Reproduce the records verbatim, from the first line up to and including the line with "Action: [x=389, y=366]".

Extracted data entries
═══

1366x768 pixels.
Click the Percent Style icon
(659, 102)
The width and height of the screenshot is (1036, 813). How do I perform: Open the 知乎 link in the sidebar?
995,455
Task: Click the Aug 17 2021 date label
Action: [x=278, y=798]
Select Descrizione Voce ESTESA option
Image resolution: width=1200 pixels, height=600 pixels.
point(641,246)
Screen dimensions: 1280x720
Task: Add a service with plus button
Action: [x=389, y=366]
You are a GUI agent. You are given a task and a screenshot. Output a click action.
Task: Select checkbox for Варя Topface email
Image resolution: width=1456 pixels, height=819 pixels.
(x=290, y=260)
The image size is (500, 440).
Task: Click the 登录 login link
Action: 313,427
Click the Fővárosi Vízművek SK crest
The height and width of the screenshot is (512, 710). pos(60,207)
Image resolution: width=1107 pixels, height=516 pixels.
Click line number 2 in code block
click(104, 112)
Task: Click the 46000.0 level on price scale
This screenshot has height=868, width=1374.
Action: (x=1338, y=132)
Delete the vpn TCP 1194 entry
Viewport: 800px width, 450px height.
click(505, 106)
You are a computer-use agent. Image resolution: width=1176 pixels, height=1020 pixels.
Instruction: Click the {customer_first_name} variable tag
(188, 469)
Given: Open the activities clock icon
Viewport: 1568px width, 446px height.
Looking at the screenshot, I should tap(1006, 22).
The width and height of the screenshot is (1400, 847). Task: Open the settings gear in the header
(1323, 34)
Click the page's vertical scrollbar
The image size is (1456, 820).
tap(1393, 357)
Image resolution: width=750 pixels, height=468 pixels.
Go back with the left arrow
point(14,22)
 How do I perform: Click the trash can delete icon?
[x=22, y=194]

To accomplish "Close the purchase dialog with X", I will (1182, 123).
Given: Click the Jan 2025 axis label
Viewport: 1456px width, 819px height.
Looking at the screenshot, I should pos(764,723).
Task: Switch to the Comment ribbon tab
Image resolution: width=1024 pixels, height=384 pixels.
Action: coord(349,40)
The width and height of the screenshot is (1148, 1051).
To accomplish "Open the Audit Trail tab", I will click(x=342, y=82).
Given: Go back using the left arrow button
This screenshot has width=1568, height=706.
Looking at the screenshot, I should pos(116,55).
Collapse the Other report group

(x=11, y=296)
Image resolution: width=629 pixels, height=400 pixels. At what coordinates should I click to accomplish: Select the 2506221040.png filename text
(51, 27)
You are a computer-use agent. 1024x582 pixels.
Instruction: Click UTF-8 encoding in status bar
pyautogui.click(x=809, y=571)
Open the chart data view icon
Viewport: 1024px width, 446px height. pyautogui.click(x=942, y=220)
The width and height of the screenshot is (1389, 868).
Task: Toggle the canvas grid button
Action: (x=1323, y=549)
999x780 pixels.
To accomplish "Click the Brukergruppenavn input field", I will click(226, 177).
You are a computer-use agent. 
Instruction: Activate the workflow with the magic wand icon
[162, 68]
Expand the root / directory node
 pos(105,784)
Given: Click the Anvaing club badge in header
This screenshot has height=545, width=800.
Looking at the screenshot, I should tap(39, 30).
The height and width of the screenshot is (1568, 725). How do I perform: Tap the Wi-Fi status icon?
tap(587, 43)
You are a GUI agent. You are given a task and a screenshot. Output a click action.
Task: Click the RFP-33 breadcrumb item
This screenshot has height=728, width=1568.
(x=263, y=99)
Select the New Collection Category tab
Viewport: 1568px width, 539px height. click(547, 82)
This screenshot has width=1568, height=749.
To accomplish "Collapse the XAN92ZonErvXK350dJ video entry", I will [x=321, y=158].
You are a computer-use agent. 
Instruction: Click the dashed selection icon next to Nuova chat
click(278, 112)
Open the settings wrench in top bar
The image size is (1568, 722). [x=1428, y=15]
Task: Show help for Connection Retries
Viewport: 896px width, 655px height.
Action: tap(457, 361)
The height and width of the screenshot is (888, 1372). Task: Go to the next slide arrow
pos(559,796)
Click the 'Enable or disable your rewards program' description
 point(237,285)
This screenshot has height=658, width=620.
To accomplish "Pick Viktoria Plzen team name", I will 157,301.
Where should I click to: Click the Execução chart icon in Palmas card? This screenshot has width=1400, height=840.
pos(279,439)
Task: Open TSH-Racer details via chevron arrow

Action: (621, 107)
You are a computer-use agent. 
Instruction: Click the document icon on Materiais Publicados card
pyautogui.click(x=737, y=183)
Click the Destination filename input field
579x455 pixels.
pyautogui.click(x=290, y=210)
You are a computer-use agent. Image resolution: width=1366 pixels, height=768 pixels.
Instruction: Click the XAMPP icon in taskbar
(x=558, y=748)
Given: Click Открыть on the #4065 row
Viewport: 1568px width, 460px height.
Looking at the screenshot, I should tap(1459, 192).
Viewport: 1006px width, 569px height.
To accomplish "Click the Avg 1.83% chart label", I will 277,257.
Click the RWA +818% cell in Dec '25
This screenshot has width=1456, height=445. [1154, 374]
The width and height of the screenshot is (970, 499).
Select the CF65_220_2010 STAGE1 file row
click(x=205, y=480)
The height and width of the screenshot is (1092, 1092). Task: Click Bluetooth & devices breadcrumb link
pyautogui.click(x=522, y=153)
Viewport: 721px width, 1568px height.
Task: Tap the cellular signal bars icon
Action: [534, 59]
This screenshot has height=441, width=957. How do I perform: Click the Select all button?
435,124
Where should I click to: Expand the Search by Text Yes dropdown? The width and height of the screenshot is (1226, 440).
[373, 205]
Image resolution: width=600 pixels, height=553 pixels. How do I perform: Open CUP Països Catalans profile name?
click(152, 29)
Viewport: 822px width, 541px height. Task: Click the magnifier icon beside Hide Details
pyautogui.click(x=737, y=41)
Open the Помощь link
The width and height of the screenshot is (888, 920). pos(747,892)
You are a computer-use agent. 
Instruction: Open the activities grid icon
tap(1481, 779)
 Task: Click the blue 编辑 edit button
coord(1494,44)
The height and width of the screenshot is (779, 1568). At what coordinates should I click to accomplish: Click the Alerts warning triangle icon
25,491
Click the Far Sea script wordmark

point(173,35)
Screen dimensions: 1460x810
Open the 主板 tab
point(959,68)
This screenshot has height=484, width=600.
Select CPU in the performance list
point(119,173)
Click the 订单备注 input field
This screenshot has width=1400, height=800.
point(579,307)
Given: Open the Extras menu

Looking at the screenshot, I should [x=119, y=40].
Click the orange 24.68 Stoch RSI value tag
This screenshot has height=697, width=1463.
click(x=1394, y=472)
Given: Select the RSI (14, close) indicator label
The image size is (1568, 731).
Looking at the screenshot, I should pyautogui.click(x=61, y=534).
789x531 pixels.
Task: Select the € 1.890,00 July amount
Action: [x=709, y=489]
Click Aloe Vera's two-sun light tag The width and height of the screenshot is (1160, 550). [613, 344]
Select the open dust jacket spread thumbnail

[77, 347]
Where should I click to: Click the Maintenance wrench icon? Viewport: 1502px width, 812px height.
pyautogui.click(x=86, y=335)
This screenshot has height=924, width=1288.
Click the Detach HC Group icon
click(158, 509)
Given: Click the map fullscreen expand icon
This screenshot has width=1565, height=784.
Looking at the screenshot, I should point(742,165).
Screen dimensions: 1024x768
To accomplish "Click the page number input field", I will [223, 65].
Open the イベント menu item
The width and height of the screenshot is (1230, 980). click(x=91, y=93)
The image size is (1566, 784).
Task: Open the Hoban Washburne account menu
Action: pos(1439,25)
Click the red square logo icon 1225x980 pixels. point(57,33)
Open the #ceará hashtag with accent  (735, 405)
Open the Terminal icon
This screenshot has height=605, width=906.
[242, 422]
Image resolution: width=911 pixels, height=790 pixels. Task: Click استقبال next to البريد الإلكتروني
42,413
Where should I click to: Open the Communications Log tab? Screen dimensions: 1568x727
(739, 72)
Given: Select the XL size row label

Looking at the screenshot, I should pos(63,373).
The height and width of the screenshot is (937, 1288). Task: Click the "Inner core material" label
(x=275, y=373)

═══

Result of this task:
1366x768 pixels.
Click the Percent Style icon
(659, 102)
The width and height of the screenshot is (1036, 813). How do I perform: Open the 知乎 link in the sidebar?
995,455
Task: Click the Aug 17 2021 date label
Action: [x=278, y=798]
Select Descrizione Voce ESTESA option
Image resolution: width=1200 pixels, height=600 pixels.
point(641,246)
Screen dimensions: 1280x720
Task: Add a service with plus button
Action: [x=389, y=366]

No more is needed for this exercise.